I've said it before and I'll say it again, when we look back ten years from now, I believe YELP (if managed properly) will be one of the biggest winners for investors.
ORYN - A Lesson in Volatile Penny Stocks
The development stage maker and marketer of flexible electroluminescent lamps and drive electronics has been Mr. Toad's Wild Ride for many penny stock players. We added ORYN to our Featured Stock list back in the middle of May at $1.05 per share on the context that the stock was going to start getting a lot of attention and sure enough it did. Shares of ORYN ran to $1.33 yielding SCN Members roughly a 25% return before reversing course.
With shares of ORYN now searching for a base, it's important to remember to never ever let a penny stock gain turn into a loss. Greed seems to be one of the biggest culprits for penny stock losses than anything else. You get all of these penny stock sites out there preaching and pitching 500% returns etc... and the reality is that rarely happens.
If you don't like 25%, then I don't know what to tell you. More importantly though, regardless of what kind of gains you want to see from a penny stock, you must use protective stops. Case in point, if you jumped in on ORYN and started seeing positive momentum to the upside, what's wrong with making that $1.05 or even $1.20 a stop loss you could work with in case things turned, because inevitably when it comes to penny stocks that's often going to be the case.
Lastly, if you are the type of investor who gets married to a penny stock, make sure you only invest what you are absolutely willing to lose. It's that simple. Penny stocks can often provide ridiculous returns in a very short amount of time. The right penny stock can yield returns you'll likely never see anywhere else but you've got to remember, a penny stock is a penny stock for a reason.
VRML Goes Up VRML Goes Down
Our last Featured Stock update, VRML, has been another interesting case of volatility and again provided SCN Members who were willing to accept good returns with as much as 33% in roughly a month. We initiated coverage of VRML back in late April at $2.08 per share when the Company started going through what we believed to be some positive developments for the future of this developer of diagnostic tests in the fields of oncology, hematology, cardiology, and women's' health in general.

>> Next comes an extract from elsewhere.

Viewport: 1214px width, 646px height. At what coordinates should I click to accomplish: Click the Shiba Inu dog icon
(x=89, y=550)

The stock finally went parabolic on May 24th running as high as $2.78 in a single day on excellent volume. However, as noted in our May 25th edition, stocks usually tend to have their own personality and behavior in terms of how they trade. We pointed out that there was a very good possibility that the stock would repeat its same price action as it did back on March 6th, which basically amounted to a full 100% retracement of its one day move, and sure enough it did. Shares of VRML came right back down to earth and is again back trading around that $2.08 level.
No harm no foul. Will shares of VRML do it again? Likely. If you get the opportunity to pick up some shares in VRML below $1.90, that may prove another savvy entry based on the context that it will repeat its behavior that has been so evident with the stock ever since the beginning of March. I'll add that VRML likes to pull back before making a nice move... like the one's we've seen on more than a few occasions now.

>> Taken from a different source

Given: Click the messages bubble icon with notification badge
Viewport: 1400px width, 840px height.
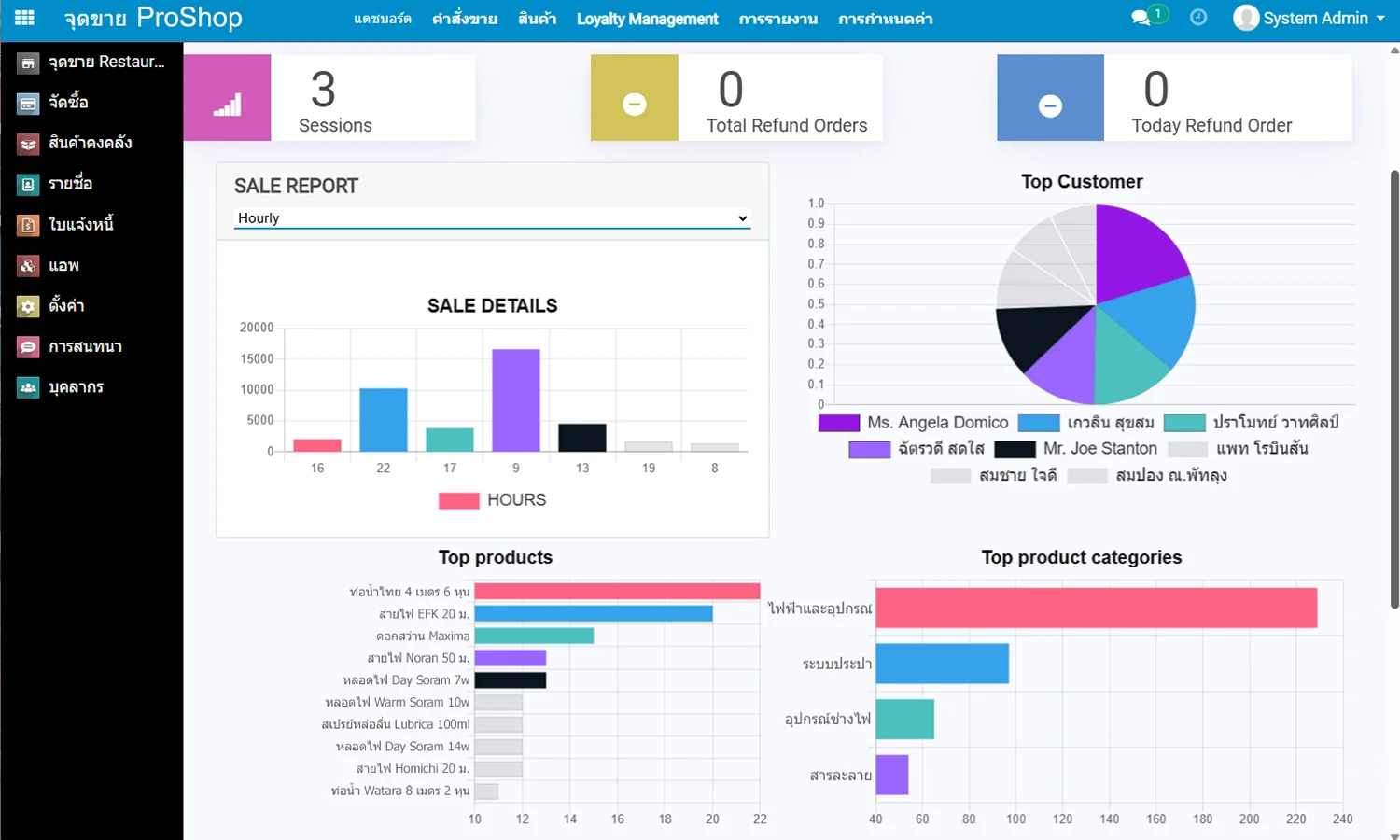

Fundamentally, VRML does appear to offer value currently trading at much less than two times cash meaning even if you took most all of the value of the Company's assets away and simply left it with its cash on hand, it would still be of reasonable value. It's not often you'll find stocks like that, so we'll just have to see if we can catch some serious lightning in a bottle with VRML going forward because any positive corporate developments could quickly unleash some excellent returns.